> BLOCO DE TEXTO
A aplicação da genética molecular nos estudos dos tayassuídeos está relacionada com o parentesco e as relações sociais entre eles. Mas os parentes se associam? Que tipo de relações eles têm entre eles? Em seu trabalho de doutorado, a pesquisadora Cibele Biondo estudou se os tayssuídeos são realmente parentes, através da análise dos genótipos e microssatélites dos indivíduos em questão. Estudou também o caso dos catetos (Pecari tajacu), se são realmente espécies sociais e cooperativas. Mas isso pode ser explicado por seleção de parentesco? A amostragem demonstrou tanto a fricção mútua (se esfregam para marcar o cheiro), como investigação olfativa e contato, a interação agonística (agressiva) e índice de proximidade espacial.

A genética molecular também pode indicar a seleção direta, onde o individuo produz prole e a seleção indireta, quando o indivíduo não se reproduz, mas ajuda a prole de parentes a sobreviver.

Como resultado houve uma correlação significativa entre o parentesco, as interações e a proximidade, sendo que o parentesco significou maiores interações amigáveis e menores parentesco, quando se tratava de proximidade. Não houve correlação com as interações agonísticas. Assim a pesquisadora pôde concluir que o parentesco é tido como fator promotor de interação social e coesão (juntos em bando).

As ferramentas moleculares permitiram uma revolução na área do acasalamento, pois muitas das perguntas ainda não tinham sido respondidas, como exemplo, se os padrões observados na psicologia comportamental correspondia aos padrões observados genéticamente, se as cópulas observadas resultavam em fertilização e se o sistema de acasalamento social estava relacionado com o acasalamento genético. As ferramentas genéticas permitem que seja confirmado ou não o que foi visto em laboratório.

O sistema de acasalamento em Catetos foi testado através de microssatélites, testes de paternidade e maternidade para todos os jovens amostrados em cada bando. Observou-se grande porcentagem de bandos multi-macho, em que a paternidade dos filhotes foi atribuída a mais de um macho (83%), indicando assim um sistema de promiscuidade.

A dispersão de um dos sexos também pode ser definida pela genética molecular. Estudos mostraram que membros de um dos sexos dispersam, enquanto que os do sexo oposto permanecem no local natal. Nos mamíferos ocorrem sistemas de acasalamento poligínicos, com competição de machos por fêmeas, e fêmeas com maiores custos na reprodução. Geralmente os machos dispersam, enquanto as fêmeas são filopátricas.

> DADOS DE ORIGEM
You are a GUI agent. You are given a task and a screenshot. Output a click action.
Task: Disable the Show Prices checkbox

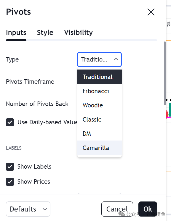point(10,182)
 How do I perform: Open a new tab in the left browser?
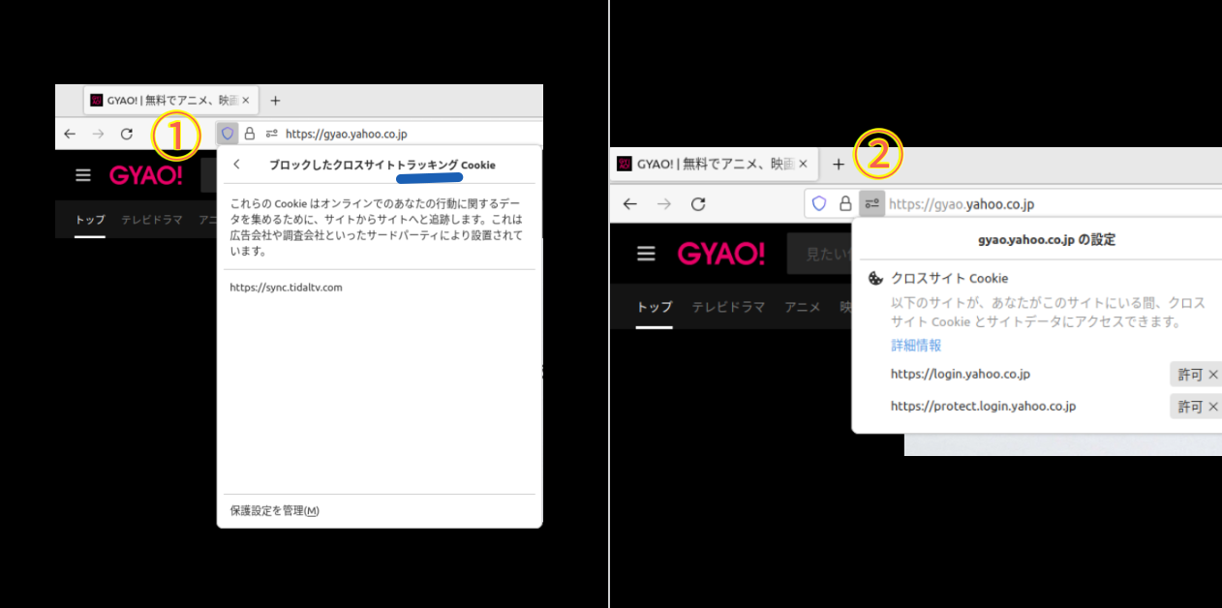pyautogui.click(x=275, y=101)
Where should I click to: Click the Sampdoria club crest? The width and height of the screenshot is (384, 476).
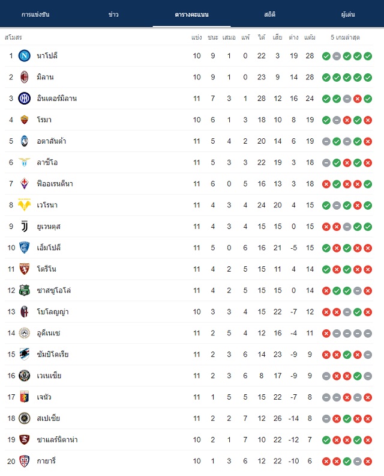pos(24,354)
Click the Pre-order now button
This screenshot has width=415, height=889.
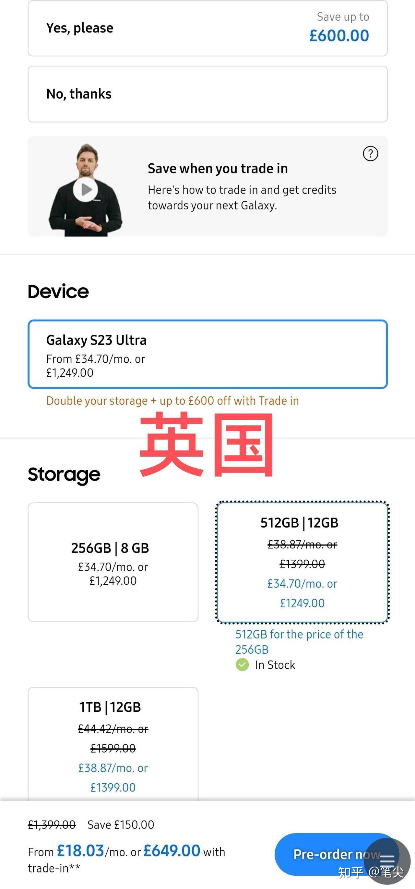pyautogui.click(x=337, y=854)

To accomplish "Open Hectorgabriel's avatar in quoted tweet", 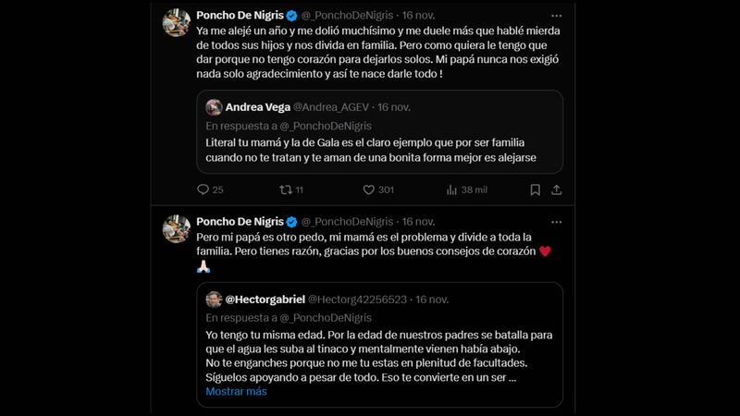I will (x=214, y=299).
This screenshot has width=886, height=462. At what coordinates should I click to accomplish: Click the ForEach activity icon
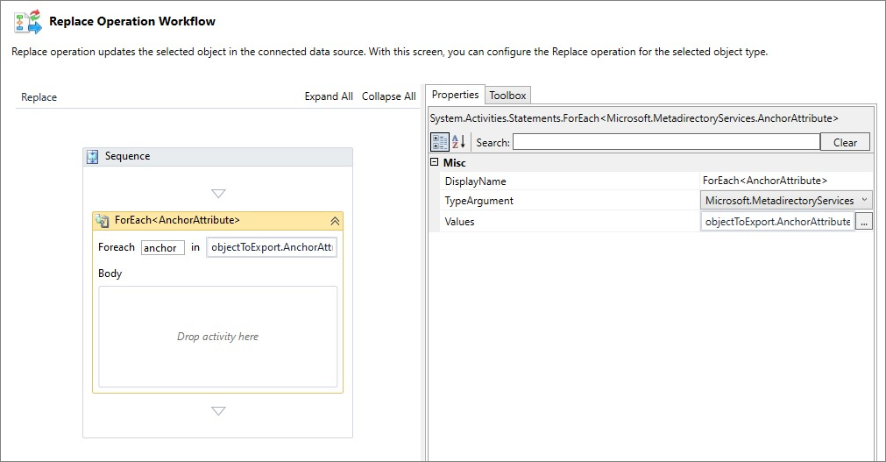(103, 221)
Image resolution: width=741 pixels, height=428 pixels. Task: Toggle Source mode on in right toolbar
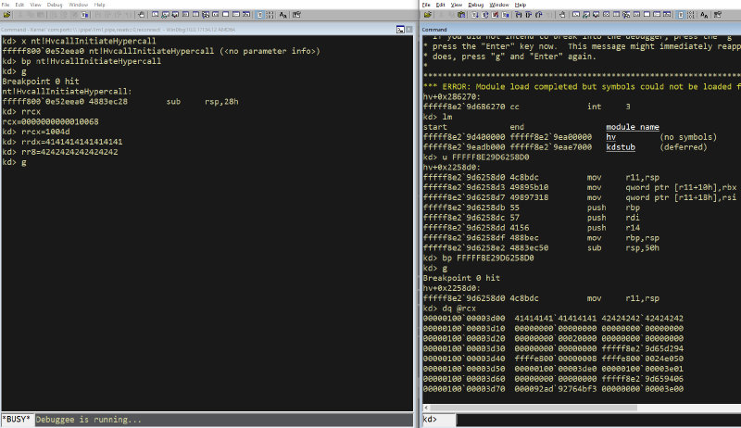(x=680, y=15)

> OBJETIVO DO EXERCÍCIO
Como você prosseguiria o texto sobre a genética molecular dos tayassuídeos a partir da última frase dele?

> RESPOSTA AO EXERCÍCIO
Para a dispersão, estudos mostram que a competição por parceiros induz à dispersão de machos, mas só se a competição por recursos não for suficiente para induzir à dispersão de fêmeas. Em queixadas, a razão sexual é desviada para as fêmeas, ou seja, se há um aumento da competição entre elas aumenta a dispersão, se há o relaxamento da competição entre machos ocorre menor dispersão. A dispersão de ambos os sexos seria resultante de um balanço entre os sexos na intensidade das pressões sexo-específicas para dispersar.

Quanto a tamanho populacional e diversidade genética, a perda de diversidade genética diminui a habilidade para evoluir, assim populações pequenas ou em declínios são mais propensas à extinção.

Para a estimativa do tamanho populacional e diversidade genética estudos mostram que é possível determinar os status populacionais, sendo importante para embasar ações de manejo e conservação, porém há certa dificuldade de estimar o tamanho populacional de mamíferos elusivos por meio de métodos tradicionais, sendo a amostragem genética não invasiva uma alternativa.

Para a estrutura populacional e a diversidade genética em Queixadas os estudos levaram a algumas recomendações para conservação. As duas localidades devem ser manejadas como uma única população. Devem ser mantidas áreas ripárias, que funcionam como corredores (ligações que permitem o trânsito entre regiões ecológicas) para as Queixadas.

Como vimos, a ferramenta molecular além de solucionar algumas questões não resolvidas, ajuda na conservação das espécies refletindo assim em todo o ecossistema.